# Great tip if using iphone



## Samson5121 (Dec 15, 2016)

Hey guys don't you hate it when have to type the same text message over and over? well here's a tip that I figured out for the iphone, not sure where to look on android phones. Go to settings, general, keyboard, and then text replacement. This creates shortcut texts. As an example on my phone if I type "wh" it replaces it with "please look around to see which terminal you are at: A,B,C, or D) or if I type "ub" then this message appears "this is your Uber driver, if you are curbside can you text me a landmark that you are standing by" I have about 10 shortcuts built. I have one for Airport and another for the Port , etc. Most of the time I call pax but this helps as well if you driving.


----------



## freshjiive (Mar 26, 2017)

Awesome this will save me lots of time, thanks!


----------



## Lee239 (Mar 24, 2017)

Samson5121 said:


> Hey guys don't you hate it when have to type the same text message over and over? well here's a tip that I figured out for the iphone, not sure where to look on android phones.

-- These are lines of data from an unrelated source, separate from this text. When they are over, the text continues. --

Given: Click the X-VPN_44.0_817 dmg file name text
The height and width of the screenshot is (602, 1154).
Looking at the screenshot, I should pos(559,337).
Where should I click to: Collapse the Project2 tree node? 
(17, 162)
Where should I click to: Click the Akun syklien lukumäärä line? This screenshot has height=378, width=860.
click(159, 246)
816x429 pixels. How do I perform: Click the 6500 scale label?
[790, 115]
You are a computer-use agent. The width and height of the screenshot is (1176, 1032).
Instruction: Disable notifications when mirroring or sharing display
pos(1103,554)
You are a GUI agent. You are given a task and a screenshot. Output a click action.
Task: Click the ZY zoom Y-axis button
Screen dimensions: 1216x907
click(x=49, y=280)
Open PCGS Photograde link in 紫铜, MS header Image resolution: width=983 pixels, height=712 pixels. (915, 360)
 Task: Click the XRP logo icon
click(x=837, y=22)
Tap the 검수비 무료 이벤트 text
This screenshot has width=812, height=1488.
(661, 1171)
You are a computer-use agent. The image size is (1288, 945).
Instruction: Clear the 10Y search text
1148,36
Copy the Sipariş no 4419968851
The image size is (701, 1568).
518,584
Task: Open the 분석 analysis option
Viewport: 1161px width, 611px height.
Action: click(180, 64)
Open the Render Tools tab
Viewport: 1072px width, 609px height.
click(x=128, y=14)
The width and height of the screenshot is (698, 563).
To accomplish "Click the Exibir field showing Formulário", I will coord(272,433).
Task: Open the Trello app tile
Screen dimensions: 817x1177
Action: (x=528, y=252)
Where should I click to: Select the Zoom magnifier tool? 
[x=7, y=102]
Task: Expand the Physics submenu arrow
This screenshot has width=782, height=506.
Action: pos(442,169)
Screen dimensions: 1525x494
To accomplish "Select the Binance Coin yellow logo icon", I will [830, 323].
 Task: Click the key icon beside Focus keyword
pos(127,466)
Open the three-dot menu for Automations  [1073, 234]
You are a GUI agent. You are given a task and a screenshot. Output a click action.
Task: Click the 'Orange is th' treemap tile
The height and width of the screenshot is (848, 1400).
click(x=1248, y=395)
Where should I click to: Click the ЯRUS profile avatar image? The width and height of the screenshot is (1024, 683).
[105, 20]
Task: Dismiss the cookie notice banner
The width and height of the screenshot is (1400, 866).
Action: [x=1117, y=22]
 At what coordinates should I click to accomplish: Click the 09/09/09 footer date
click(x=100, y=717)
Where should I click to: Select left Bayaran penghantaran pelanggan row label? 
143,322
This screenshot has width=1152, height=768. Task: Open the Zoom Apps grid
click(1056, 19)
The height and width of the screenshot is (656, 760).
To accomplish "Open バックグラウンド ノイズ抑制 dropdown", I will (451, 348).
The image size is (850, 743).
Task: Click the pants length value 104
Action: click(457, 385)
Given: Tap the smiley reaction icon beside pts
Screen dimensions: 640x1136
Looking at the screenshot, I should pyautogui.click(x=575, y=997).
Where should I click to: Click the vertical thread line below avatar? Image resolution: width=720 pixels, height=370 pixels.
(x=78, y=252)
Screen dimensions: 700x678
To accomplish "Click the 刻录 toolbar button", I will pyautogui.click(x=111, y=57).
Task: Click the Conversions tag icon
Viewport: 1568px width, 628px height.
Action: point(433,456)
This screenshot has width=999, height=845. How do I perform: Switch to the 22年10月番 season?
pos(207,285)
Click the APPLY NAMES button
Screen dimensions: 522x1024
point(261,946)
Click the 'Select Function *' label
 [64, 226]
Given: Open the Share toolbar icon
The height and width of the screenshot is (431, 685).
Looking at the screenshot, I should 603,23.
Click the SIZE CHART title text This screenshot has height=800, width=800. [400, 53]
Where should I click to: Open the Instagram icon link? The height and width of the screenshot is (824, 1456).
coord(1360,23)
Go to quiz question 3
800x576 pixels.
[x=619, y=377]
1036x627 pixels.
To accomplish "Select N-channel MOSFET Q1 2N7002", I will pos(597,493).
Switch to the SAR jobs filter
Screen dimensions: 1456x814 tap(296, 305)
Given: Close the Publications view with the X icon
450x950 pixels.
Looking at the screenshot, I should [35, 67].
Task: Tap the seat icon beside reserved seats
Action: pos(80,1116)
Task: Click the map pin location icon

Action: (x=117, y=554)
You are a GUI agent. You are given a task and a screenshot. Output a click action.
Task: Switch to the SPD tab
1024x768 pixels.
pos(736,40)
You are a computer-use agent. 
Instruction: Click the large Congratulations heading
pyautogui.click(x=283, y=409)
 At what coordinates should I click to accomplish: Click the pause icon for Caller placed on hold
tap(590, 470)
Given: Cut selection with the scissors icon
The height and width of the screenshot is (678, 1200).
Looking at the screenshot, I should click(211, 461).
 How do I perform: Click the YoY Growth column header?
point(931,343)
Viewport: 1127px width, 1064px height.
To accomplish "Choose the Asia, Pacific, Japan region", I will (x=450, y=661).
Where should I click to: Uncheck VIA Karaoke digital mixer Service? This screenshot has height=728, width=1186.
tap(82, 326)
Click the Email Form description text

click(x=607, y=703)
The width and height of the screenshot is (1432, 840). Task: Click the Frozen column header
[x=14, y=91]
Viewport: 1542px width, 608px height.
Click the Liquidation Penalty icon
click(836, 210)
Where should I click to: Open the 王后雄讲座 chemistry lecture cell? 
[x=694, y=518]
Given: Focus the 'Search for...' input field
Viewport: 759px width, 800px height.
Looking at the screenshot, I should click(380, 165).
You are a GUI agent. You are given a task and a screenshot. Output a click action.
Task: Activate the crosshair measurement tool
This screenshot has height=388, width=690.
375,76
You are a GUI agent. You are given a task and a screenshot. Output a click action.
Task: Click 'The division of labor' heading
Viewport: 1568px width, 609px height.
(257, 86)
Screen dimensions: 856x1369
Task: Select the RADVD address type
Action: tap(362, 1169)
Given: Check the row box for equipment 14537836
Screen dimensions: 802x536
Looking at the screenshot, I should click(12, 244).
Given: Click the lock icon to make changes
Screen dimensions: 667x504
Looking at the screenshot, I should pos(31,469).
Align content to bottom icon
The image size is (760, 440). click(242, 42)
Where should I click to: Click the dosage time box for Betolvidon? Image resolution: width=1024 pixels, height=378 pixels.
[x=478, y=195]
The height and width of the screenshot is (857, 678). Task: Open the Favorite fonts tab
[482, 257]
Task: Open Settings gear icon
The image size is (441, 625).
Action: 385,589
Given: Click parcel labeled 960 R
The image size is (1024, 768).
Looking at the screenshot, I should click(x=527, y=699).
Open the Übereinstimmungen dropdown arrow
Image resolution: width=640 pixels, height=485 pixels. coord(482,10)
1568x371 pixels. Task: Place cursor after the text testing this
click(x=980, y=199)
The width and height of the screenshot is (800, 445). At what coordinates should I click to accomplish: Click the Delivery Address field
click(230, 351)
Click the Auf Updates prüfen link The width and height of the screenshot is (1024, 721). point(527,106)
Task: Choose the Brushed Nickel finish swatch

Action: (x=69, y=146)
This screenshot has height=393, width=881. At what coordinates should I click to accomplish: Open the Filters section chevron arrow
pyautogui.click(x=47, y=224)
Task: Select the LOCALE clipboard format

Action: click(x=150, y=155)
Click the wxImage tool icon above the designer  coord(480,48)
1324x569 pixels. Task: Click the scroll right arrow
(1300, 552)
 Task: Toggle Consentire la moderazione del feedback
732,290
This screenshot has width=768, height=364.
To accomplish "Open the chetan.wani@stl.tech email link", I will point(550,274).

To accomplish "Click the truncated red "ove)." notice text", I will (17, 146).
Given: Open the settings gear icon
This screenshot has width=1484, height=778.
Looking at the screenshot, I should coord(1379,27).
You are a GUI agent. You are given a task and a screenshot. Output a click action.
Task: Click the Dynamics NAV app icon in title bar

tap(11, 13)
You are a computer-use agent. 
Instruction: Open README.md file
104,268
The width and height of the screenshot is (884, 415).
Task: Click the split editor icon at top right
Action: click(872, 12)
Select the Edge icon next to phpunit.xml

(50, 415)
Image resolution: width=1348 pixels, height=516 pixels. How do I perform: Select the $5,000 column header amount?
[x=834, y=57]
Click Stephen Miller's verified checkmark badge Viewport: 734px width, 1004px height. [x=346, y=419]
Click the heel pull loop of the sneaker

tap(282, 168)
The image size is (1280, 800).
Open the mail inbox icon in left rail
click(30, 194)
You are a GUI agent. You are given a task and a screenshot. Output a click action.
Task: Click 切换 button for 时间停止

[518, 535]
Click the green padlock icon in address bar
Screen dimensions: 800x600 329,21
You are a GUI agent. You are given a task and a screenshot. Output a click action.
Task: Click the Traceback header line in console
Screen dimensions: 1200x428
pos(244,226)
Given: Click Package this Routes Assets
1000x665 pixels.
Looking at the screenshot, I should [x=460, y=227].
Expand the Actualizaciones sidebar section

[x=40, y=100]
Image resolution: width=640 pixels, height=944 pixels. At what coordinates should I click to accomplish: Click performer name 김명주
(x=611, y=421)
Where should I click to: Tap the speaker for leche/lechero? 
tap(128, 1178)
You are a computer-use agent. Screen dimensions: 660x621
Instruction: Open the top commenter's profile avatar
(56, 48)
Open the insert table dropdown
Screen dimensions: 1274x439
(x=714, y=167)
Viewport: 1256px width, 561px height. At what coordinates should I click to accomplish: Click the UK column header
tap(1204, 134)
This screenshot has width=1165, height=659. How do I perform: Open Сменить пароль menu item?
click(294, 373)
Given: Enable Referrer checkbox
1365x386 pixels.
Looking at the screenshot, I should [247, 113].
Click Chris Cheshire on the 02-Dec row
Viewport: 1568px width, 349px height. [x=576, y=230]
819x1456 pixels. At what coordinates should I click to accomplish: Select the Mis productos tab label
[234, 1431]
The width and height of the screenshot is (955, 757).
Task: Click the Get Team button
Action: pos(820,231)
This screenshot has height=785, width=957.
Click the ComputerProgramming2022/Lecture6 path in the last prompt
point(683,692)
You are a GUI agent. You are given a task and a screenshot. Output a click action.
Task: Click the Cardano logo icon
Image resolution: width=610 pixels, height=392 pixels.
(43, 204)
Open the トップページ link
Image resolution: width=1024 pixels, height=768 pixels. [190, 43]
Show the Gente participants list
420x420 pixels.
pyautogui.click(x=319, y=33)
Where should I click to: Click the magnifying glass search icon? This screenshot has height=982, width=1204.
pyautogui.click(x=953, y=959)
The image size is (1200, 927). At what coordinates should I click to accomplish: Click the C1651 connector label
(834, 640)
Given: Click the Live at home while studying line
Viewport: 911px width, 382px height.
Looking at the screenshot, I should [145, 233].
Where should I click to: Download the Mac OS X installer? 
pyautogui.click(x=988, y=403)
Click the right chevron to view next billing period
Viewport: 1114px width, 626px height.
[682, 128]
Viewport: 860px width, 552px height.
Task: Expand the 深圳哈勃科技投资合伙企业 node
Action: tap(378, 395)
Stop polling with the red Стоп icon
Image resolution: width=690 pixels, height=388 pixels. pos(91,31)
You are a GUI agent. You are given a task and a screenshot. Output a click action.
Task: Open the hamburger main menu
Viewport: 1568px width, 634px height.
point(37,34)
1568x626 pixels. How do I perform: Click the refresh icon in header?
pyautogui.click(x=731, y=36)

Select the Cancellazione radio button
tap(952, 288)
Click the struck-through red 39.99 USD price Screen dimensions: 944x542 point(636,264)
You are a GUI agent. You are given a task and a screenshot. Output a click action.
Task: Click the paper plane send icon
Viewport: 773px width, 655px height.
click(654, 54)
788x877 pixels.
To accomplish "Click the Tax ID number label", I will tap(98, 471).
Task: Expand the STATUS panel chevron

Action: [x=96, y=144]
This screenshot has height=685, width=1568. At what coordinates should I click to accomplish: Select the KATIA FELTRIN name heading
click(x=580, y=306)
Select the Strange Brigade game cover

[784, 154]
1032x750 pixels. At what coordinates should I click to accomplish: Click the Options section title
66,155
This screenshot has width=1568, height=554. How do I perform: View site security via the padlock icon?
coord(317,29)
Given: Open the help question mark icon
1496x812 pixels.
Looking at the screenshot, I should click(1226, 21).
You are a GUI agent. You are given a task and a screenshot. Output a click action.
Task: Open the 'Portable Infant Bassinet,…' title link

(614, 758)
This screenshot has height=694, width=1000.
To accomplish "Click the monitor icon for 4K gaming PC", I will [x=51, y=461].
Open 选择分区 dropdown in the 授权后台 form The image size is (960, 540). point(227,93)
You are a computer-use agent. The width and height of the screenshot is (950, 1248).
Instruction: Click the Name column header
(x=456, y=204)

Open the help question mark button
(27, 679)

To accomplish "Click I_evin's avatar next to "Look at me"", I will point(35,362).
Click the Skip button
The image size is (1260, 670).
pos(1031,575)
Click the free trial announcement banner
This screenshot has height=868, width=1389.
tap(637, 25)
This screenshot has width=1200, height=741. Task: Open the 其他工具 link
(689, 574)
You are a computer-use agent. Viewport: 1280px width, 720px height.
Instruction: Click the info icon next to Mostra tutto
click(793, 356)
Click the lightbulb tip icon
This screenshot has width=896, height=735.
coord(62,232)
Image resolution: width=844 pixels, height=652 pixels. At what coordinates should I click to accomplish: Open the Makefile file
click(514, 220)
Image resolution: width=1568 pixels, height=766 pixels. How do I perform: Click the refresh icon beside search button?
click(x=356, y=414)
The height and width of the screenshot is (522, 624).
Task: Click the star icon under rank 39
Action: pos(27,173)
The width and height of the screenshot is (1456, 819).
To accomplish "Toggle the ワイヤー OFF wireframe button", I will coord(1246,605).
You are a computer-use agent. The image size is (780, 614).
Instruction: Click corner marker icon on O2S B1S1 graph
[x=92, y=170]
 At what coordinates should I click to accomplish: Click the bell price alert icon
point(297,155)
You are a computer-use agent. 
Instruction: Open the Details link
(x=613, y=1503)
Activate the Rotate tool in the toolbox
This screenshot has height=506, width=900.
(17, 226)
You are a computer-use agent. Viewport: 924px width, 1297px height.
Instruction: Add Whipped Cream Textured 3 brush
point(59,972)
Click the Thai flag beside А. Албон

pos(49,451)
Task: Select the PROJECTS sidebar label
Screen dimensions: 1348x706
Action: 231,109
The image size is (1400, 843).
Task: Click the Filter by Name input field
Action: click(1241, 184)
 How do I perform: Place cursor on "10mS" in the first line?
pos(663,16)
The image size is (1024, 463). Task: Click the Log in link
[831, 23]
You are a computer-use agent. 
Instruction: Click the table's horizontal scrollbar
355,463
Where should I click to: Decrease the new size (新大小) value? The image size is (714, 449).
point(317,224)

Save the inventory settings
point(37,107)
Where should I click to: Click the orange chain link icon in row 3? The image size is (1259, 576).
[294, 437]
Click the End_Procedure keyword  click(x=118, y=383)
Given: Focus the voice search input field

Go to settings, general, keyboard, and then text replacement. This creates shortcut texts. As an example on my phone if I type "wh" it replaces it with "please look around to see which terminal you are at: A,B,C, or D) or if I type "ub" then this message appears "this is your Uber driver, if you are curbside can you text me a landmark that you are standing by" I have about 10 shortcuts built. I have one for Airport and another for the Port , etc. Most of the time I call pax but this helps as well if you driving.


That sounds cool but I would replace the wh with something else like xr meaning letters that you would never type out in a text to start a conversation. wh starts a lot of texts such as where are you, what are you doing, etc.Or code them as u1, etc.


----------